Subsequently, investors seeking to complete a 1031 exchange with a fractional interest purchase looked for tenant-in-common interests structured to comply with the guidelines. In 2016 the IRS issued further information in Private Letter Ruling 201622008, which ruled that the TIC agreements of the parties did not create a partnership between the co-owners. The PLR gave the first published guidance from the IRS on how to structure a TIC arrangement so that the investors can meet the requirements of Revenue Procedure 2002-22 and qualify for completion of a Section 1031 exchange using the purchase as the replacement property. The PLR emphasizes the importance of voting rights, management arrangements, and business between the co-owners and the agreements' timing.

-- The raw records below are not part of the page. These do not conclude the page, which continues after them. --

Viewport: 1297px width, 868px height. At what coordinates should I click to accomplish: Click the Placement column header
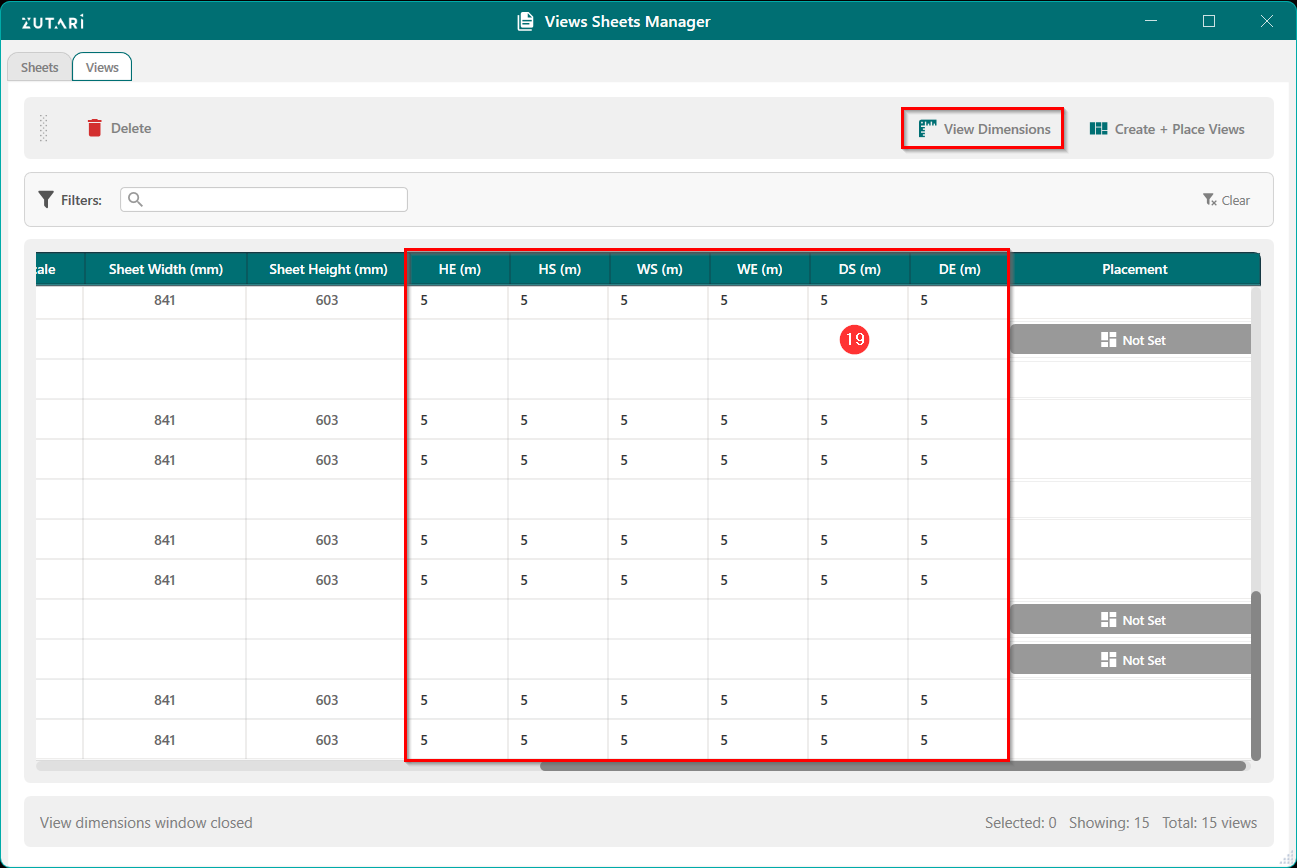pos(1134,269)
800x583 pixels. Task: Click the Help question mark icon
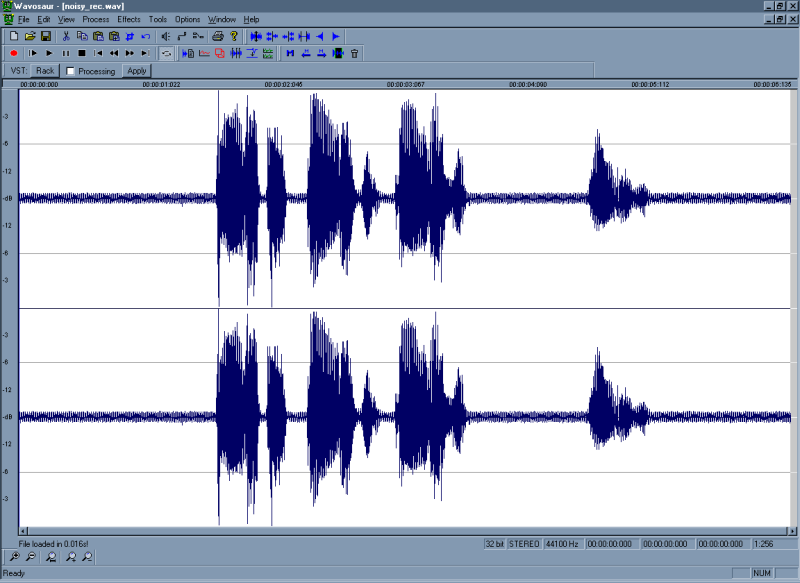pyautogui.click(x=233, y=36)
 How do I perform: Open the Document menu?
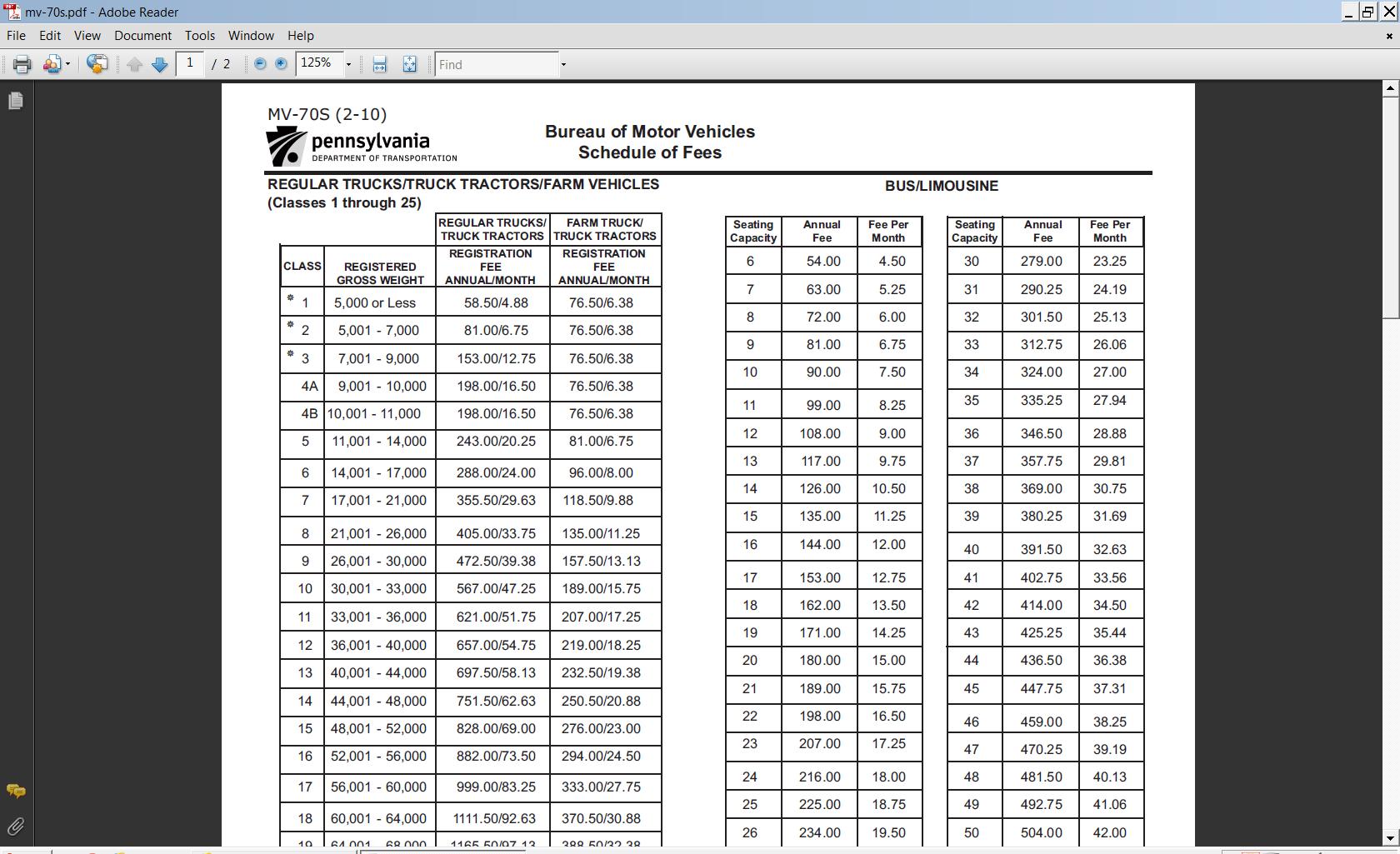point(142,36)
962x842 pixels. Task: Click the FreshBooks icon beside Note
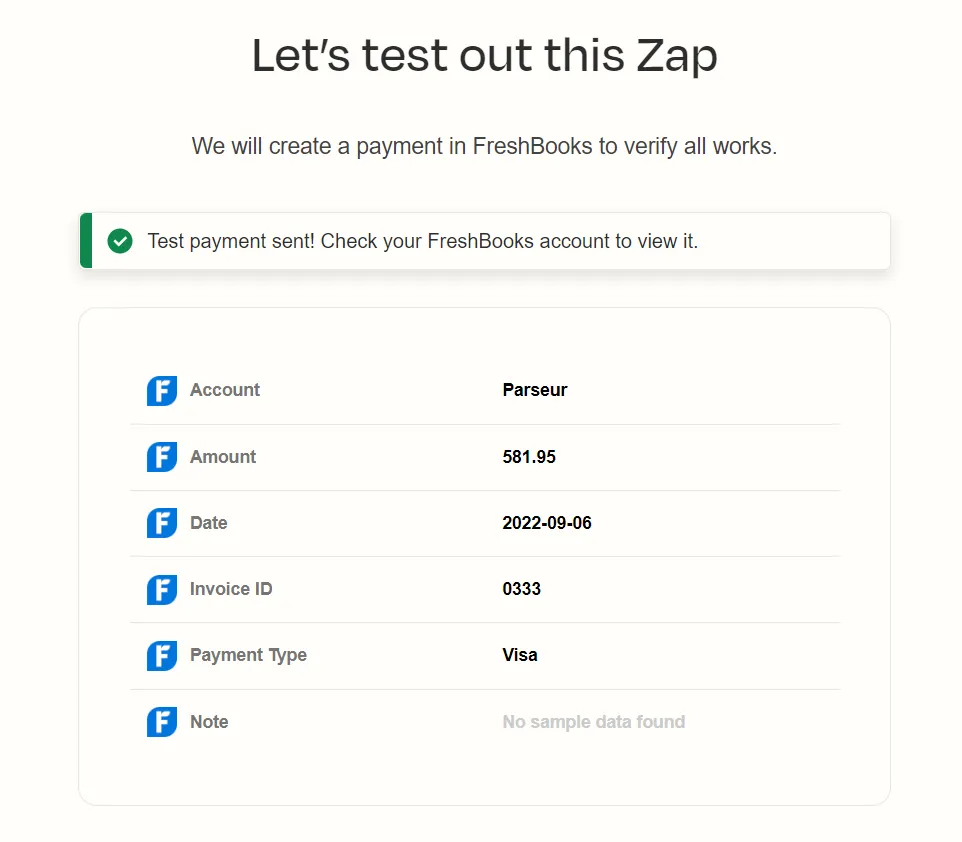point(161,722)
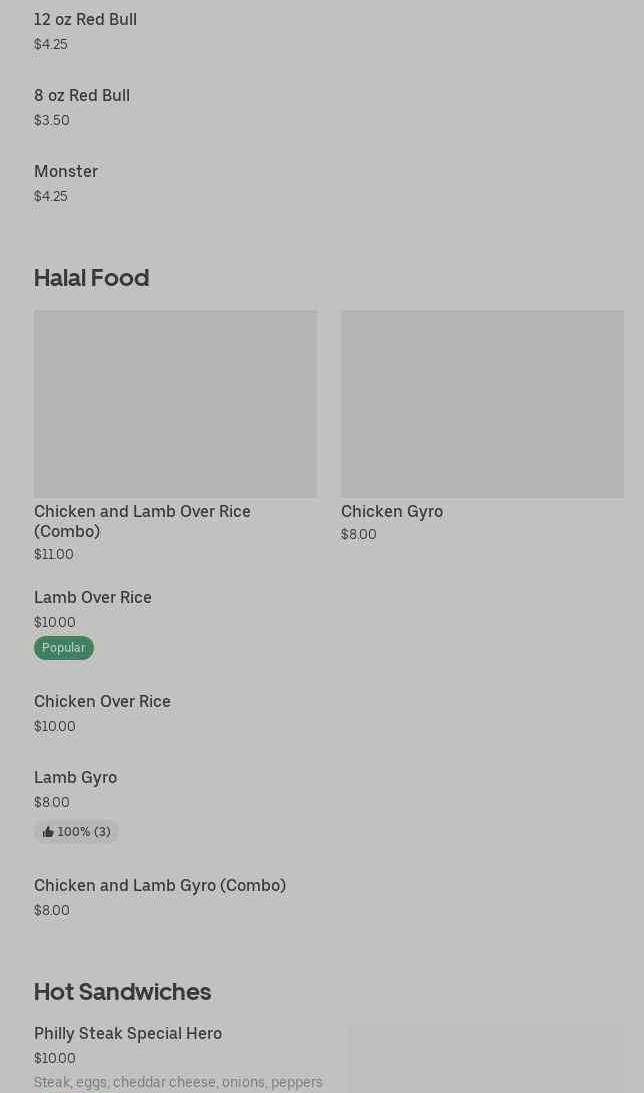The height and width of the screenshot is (1093, 644).
Task: Click the thumbs-up rating icon
Action: (48, 832)
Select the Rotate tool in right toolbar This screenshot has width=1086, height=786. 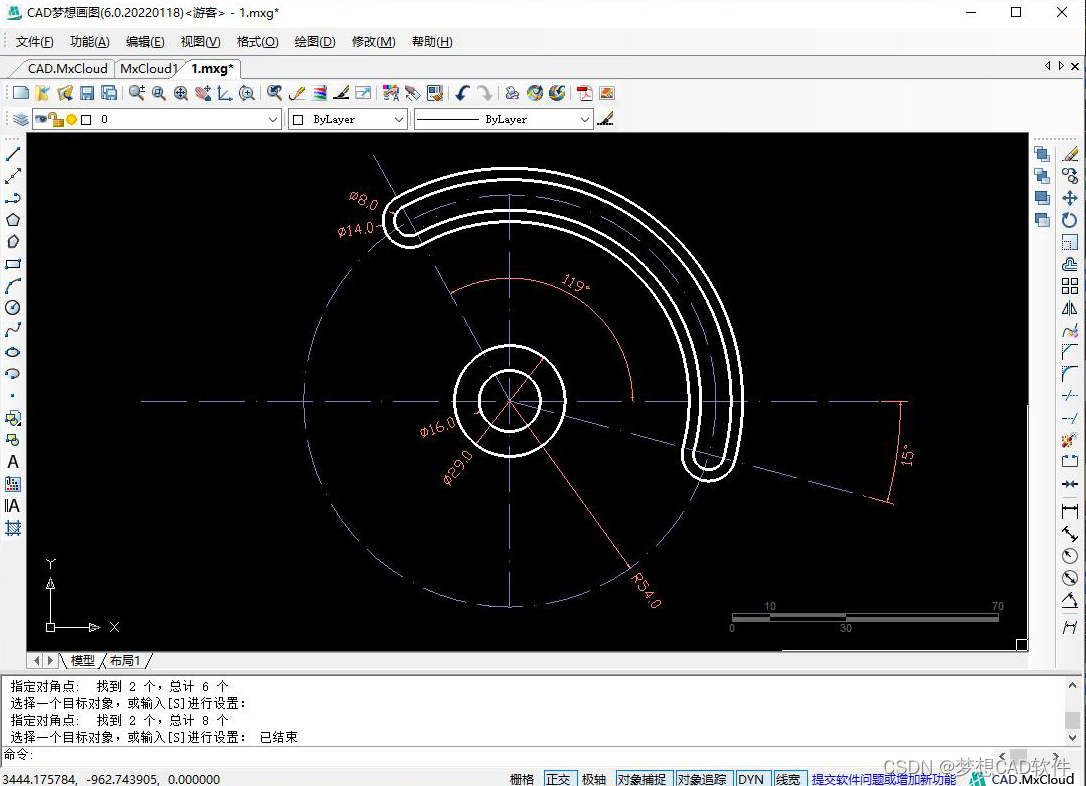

It might be of interest to the investor to note that the PLR specifically addressed the presence of a put and call option and ruled that the option's existence did not disqualify the transaction if the investor approached the timing cautiously. The option questioned (and approved) in the ruling was to sell a property the taxpayer already owned before the proposed transaction. A bit confusing, but a legitimate distinction.
Remember that the advantage of a TIC investment for the smaller investor is the leverage of co-owners' funds. As an individual, you may not be able to buy a large or high-end property. But as one of twenty co-owners, you may be able to purchase an equal share of a superior property and enjoy the benefits of the investment while still meeting the requirements of your 1031 exchange goals.